3) Bahwa ibadah yang mengandung segi
kemasyarakatan diberi ganjaran lebih besar daripada ibadah yang bersifat
perseorangan.
4) Dalam islam terdapat ketentuan bila urusan
ibadah dilakukan tidak sempurna atau batal karena melanggar pantangan tertentu
maka kifaratnya (tebusan) ialah melakukan
sesuatu yang berhubungan dengan masalah sosial.
5) Dalam islam terdapat ajaran bahwa amal baik
dalam bidang kemasyarakatan mendapat ganjaran lebih besar daripada ibadah
sunnah.
Melalui pendekatan sosiologis agama akan dapat dipahami dengan
mudah, karena agama itu sendiri diturunkan untuk kepentingan sosial.
D. PENDEKATAN FILOSOFIS
Secara harfiah, kata filsafat berasal dari kata philo yang berarti cinta kepada kebenaran, ilmu, dan hikmah. Selain itu
filsafat dapat pula berarti mencari hakikat sesuatu, berusaha menautkan sebab
dan akibat serta berusaha menafsirkan pengalaman-pengalaman manusia.
Dari definisi tersebut dapat diketahui bahwa filsafat pada intinya
berupaya menjelaskan inti, hakikat, atau hikmah mengenai sesuatu yang berada
dibalik objek formanya. Filsafat mencari sesuatu yang mendasar, asas, dan inti
yang terdapat di balik yang bersifat lahiriah.
Berpikir secara filosofis tersebut selanjutnya dapat digunakan
dalam memahami ajaran agama, dengan maksud agar hikmah, hakikat atau inti dari
ajaran agama dapat dimengerti dan dipahami secara seksama. Pendekatan filosofis
yang demikian itu sebenarnya sudah banyak dilakukan oleh para ahli.
Karena demikian pentingnya pendekatan filosofis ini, maka kita
menjumpai bahwa filsafat telah digunakan untuk memahami berbagai bidang lainnya
selain agama. Kita misalnya membaca adanya filsafat hukum islam, filsafat
sejarah, filsafat kebudayaan, filsafat ekonomi dan lain sebagainya.
Melalui pendekatan filosofis ini, seseorang tidak akan terjebak
pada pengamalan agama yang bersifat formalistis, yakni mengamalkan agama dengan
susah payah tapi tidak memiliki makna apa-apa, kosong tanpa arti.

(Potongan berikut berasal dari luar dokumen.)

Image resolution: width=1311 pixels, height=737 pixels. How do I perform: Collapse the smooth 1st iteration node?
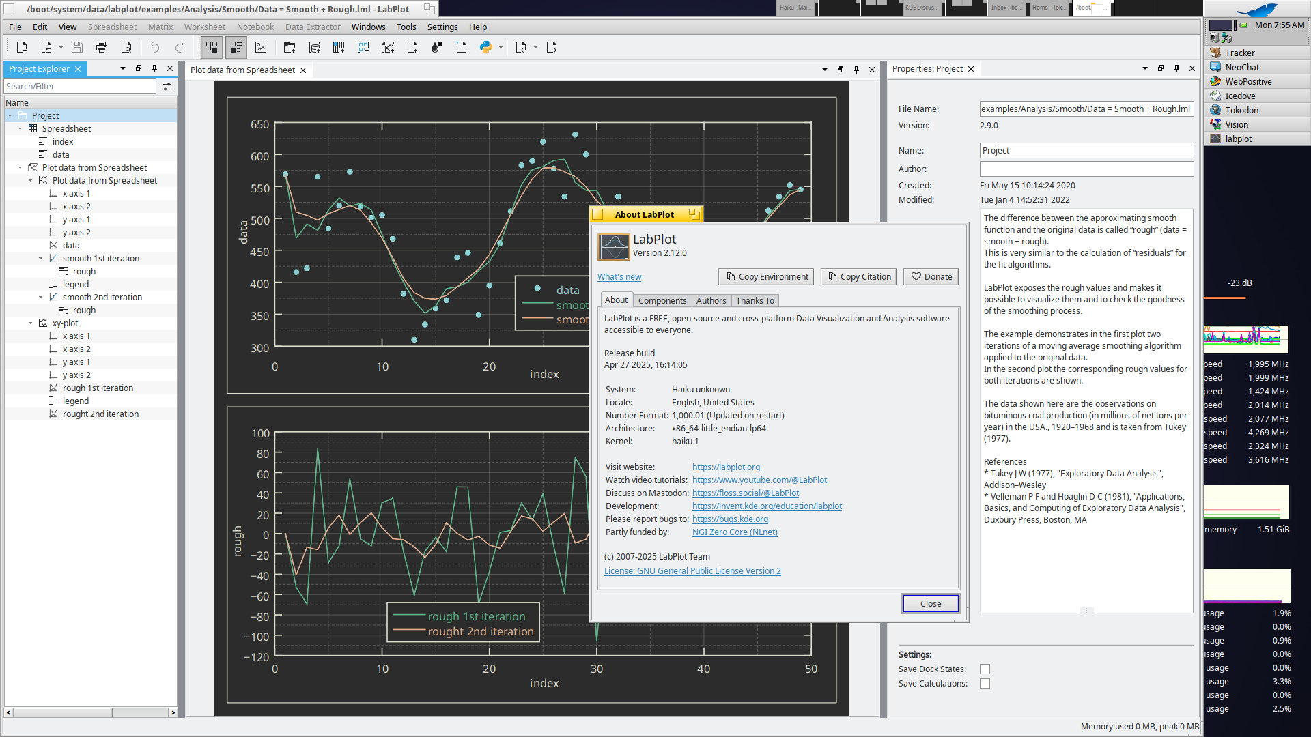tap(40, 259)
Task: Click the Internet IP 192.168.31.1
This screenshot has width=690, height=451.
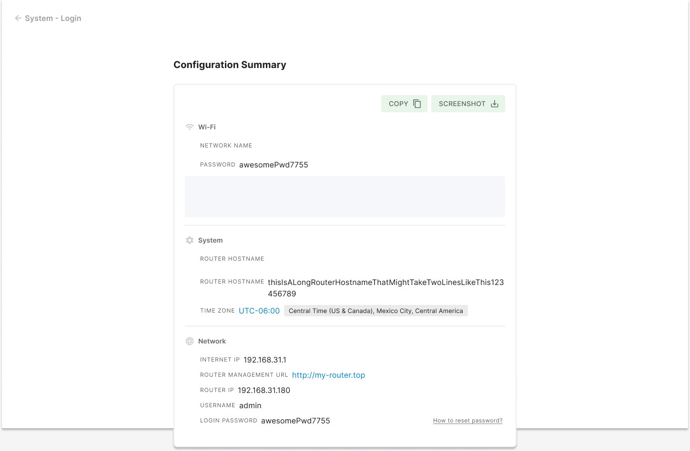Action: 265,360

Namun demikian, pendekatan filosofis ini tidak berarti menafikan
atau menyepelekan bentuk pengamalan agama yang bersifat formal. Filsafat
mempelajari segi batin yang bersifat esoterik, sedangkan bentuk (forma)
memfokuskan segi lahiriah yang bersifat eksoterik.

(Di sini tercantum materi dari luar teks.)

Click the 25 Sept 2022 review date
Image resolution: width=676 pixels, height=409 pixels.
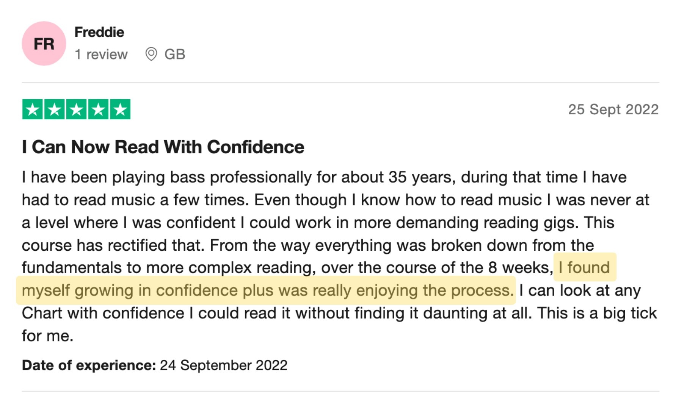pos(613,109)
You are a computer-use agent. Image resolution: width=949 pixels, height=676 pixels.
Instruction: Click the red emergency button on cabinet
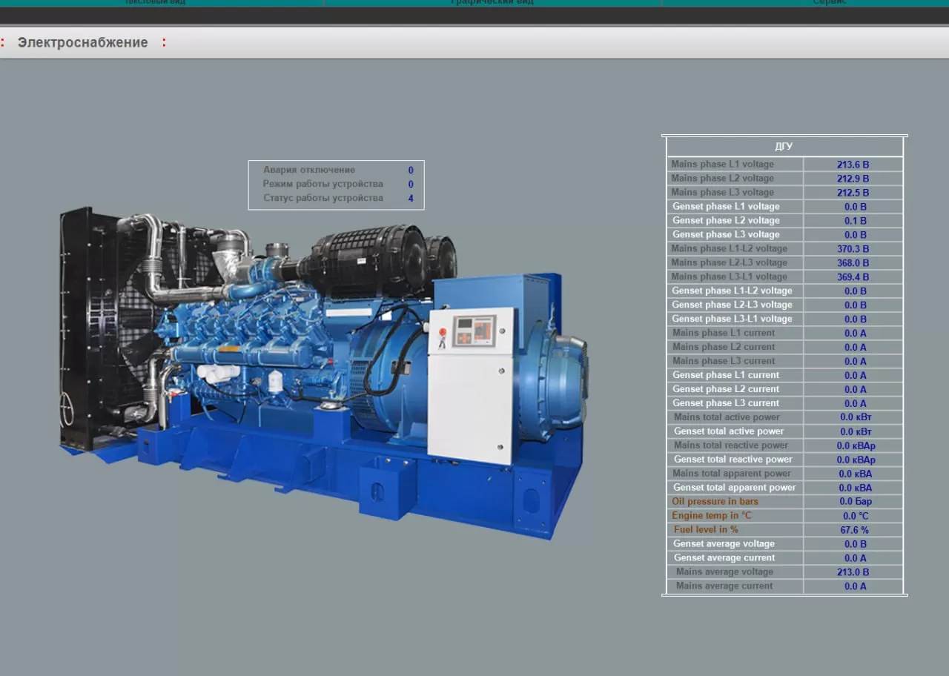pyautogui.click(x=443, y=331)
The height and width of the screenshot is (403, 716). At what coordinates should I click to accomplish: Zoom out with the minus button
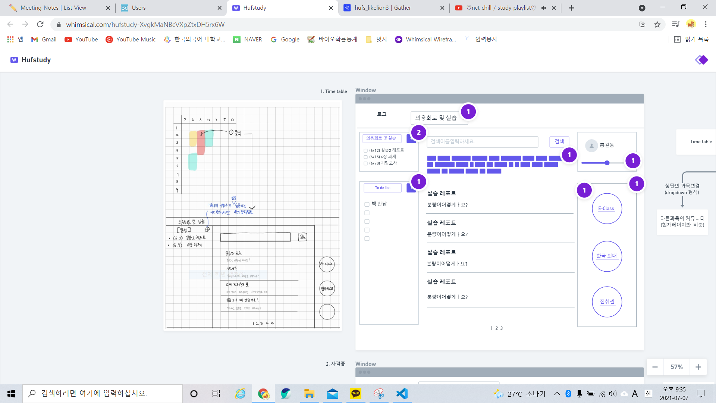(x=655, y=367)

Tampaknya pandangan filsafat yang bercorak perenialis ini secara
metodologis memberikan harapan segar terhadap dialog antara umat beragama,
sebab melalui metode ini diharapkan tidak hanya sesama umat beragama menemukan transcendent unity of religion, melainkan dapat mendiskusikannya secara lebih mendalam, sehingga
terbuka kebenaran yang betul-betul benar, dan tersingkirlah kesesatan yang
betul-betul sesat, meskipun tetap dalam lingkup langit kerelatifan.
E. PENDEKATAN HISTORIS
Sejarah atau historis adalah suatu ilmu yang didalamnya dibahas
berbagai peristiwa dengan memperhatikan unsur tempat, waktu, objek, latar
belakang, dan pelaku dari peristiwa tersebut. Menurut ilmu ini, segala
peristiwa dapat dilacak dengan melihat kapan peristiwa itu terjadi, dimana, apa
sebabnya, siapa yang terlibata dalam peristiwa tersebut.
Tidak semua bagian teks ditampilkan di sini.